Pérou: immersion dans la jungle amazonienne à Iquitos




Par Claudie Perche, conseillère voyage chez Terra Andina Peru





L’Amazonie… merveille naturelle du monde… 
 
Quand on pense au Pérou, on pense bien sûr à Machu Picchu et de manière générale aux paysages andins.

Et pourtant le bassin amazonien recouvre plus de 60% du territoire péruvien !

Pour partir en reco, j’ai dû surmonter ma peur des insectes dont je ne suis vraiment pas fan…Bon, j’ai toujours peur à la vue d’un cafard, c’est clair, mais je suis définitivement fan de la « Selva », de ses couleurs, de ses nuits étoilées, de ses bruits. A mon sens, un incontournable dans la découverte du Pérou, l’idéal pour finir dans un autre décor, un autre monde mais dans le même pays : c’est ça la magie de l’Amazonie!

Après avoir découvert la région de PUERTO MALDONADO, je me suis aventurée vers IQUITOS, au nord du pays, isolée, inaccessible par voie terrestre. On y arrive donc par bateau ou par avion. 


Carte du Pérou

A la sortie de l’avion, le choc des températures : c’est sûr que sortir à la fraiche d’un avion climatisé et se prendre un vent chaud à 30 degrés, ça fait drôle… l’air est humide (le taux d’humidité avoisine les 95%)… Oufff… Bienvenue en Amazonie ! 

Iquitos a connu une grande expansion en 1880 avec le boom du caoutchouc, elle a alors attiré de nombreux étrangers : Portugais, Espagnols, Américains, Français.

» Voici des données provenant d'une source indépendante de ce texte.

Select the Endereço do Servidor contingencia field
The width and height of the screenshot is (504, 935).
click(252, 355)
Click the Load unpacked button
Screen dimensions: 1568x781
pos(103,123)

Alors que le caoutchouc s’effondre 30 ans plus tard, la ville tombe peu à peu dans l’oubli sur le plan économique. On trouve encore des restes de ce passé en passant devant la maison de fer, dessinée par Gustave EIFFEL. 
 
La Maison de Fer à Iquitos, Pérou


Iquitos, Amazonie péruvienne

Le lendemain, on passe aux choses sérieuses : c’est parti pour une immersion de 4 jours dans la jungle péruvienne. Direction le MUYUNA LODGE, qui a attiré notre attention par son isolement. En effet, alors que la plupart des Lodges se trouvent à proximité d’Iquitos dans le sens du courant, MUYUNA est placé à contre-courant, à 3 heures de navigation sur le fleuve AMAZONE et YanaYacu. Un Lodge reculé donc, et proche de nombreux lacs : bien entendu pas de couverture réseau, ni électricité. Coupée du monde, au rythme de la nature, le programme s’annonce plutôt bien! 
 
Navigation sur le Fleuve Amazone, Pérou

A l’arrivée au Lodge on est reçu avec un délicieux jus de fruits frais. Après avoir rencontré notre guide pour les prochains jours, on se sert au déjeuner-buffet. 

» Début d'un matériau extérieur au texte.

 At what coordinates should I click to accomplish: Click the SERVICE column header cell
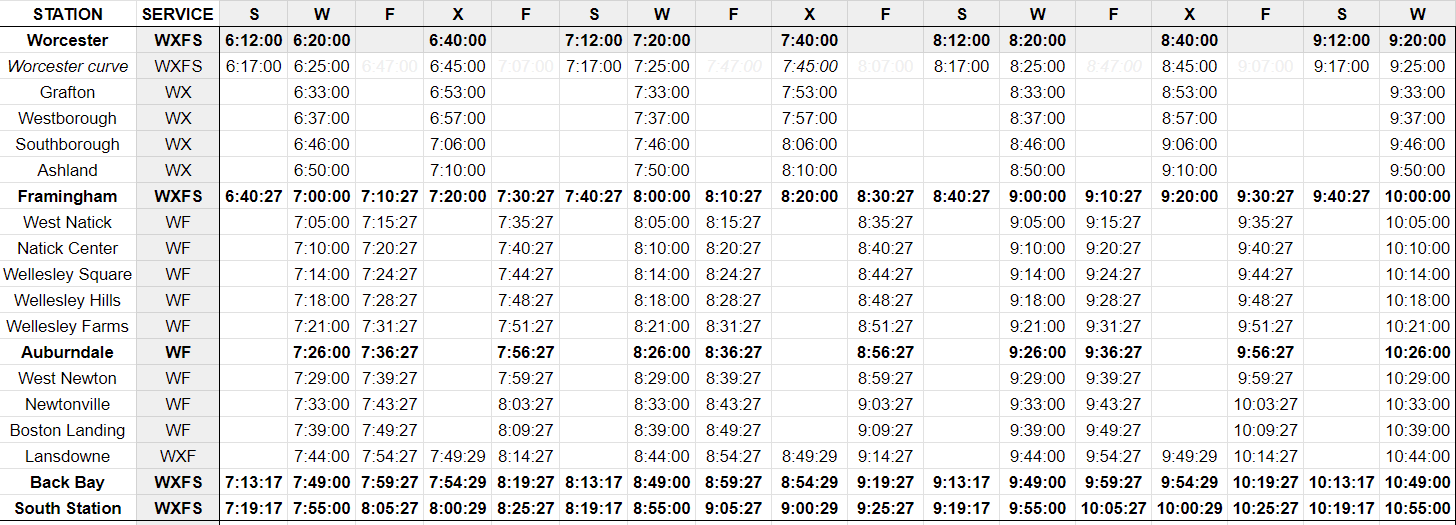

Muyuna Lodge, Iquitos, Amazonie péruvienne


Bungalow du Muyuna Lodge au cœur de la Jungle au Pérou

Les petits bungalows privés sont joliment décorés, sobres et confortables. Des petites lampes a pétrole dont disposées dans les chambres pour le soir. Chaque bungalow dispose de son balcon avec hamacs, très appréciés au retour des excursions pour se reposer tranquillement tout en profitant du décor… 

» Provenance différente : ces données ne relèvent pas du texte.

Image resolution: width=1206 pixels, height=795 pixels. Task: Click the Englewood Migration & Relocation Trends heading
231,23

L’après-midi, nous partons pour une partie de pêche aux piranhas sur le lac Corrientes. Mine de rien, je commence à maitriser pas mal !! Les piranhas sont carnivores, on les pêche donc avec des petits morceaux de viande. Pas si facile de les attraper ! A peine le morceau dans l’eau, tu en sens 10 à vouloir le choper… ! Le temps de réagir, il n’y a plus rien au bout de la canne… Le lac est magnifique…j’aurais bien voulu m’y baigner mais… non… je bloque… 
 
Pêche aux piranhas sur le lac Corrientes - Amazonie, Pérou


Lac Corrientes - Forêt amazonienne, Iquitos, Pérou

En fin d’après-midi, on entame une petite marche dans une zone marécageuse de toute beauté pour y découvrir la plus grande plante aquatique au monde : la VICTORIA REGIA
 
Marécage - Amazonie, Pérou


Victoria Regia, marécage forêt amazonienne, Pérou

Après le diner, nous partons à la recherche de caïmans. Ils s’observent la nuit, avec une lampe torche grand format, on scanne la zone, et les yeux des caïmans apparaissent alors comme 2 billes lumineuses. On les approche doucement. Le caïman peut faire jusqu'à 7 mètres et peser plus de 1.000 kg…

Première nuit : j’adore. En sécurité dans le bungalow, pas un moustique, ni un cafard qui traine, et s’endormir avec les bruits indescriptibles de la jungle : le top !

Le lendemain matin, nous partons pour la communauté native voisine du MUYUNA : SAN JUAN DE YANAYACU. Nous traversons le  village  et visitons son école. Les visiteurs peuvent participer par exemple en apportant quelques cadeaux aux enfants de l’école (crayons, livres de dessin). Sur place, on peut aussi trouver de l’artisanat local, réalisé par les femmes de la communauté. 


Ecole de la communauté San Juan de Yanayacu - Amazonie péruvienne
 

L’après-midi, nous partons en barque vers le lac PURURA, ou nous pourrons, entre autres, observer des martins-pêcheurs. Personne sur le lac, juste notre barque, et un pêcheur au loin. Alors que le temps devient quelque peu menaçant, nous rentrons au Lodge. Il pleuvra presque toute la nuit, jusqu’au lendemain dans la matinée. 
 
Martin-pêcheur sur le Lac Purura, Amazonie, Pérou


Pluie sur le Lac Purura, jungle amazonienne, Pérou

Le lendemain, nous partons pour une marche-observation d’environ 3 / 4 heures. On y croise le shansho (plus connu comme l’Hoazin) qui a vraiment des allures d’oiseau préhistorique !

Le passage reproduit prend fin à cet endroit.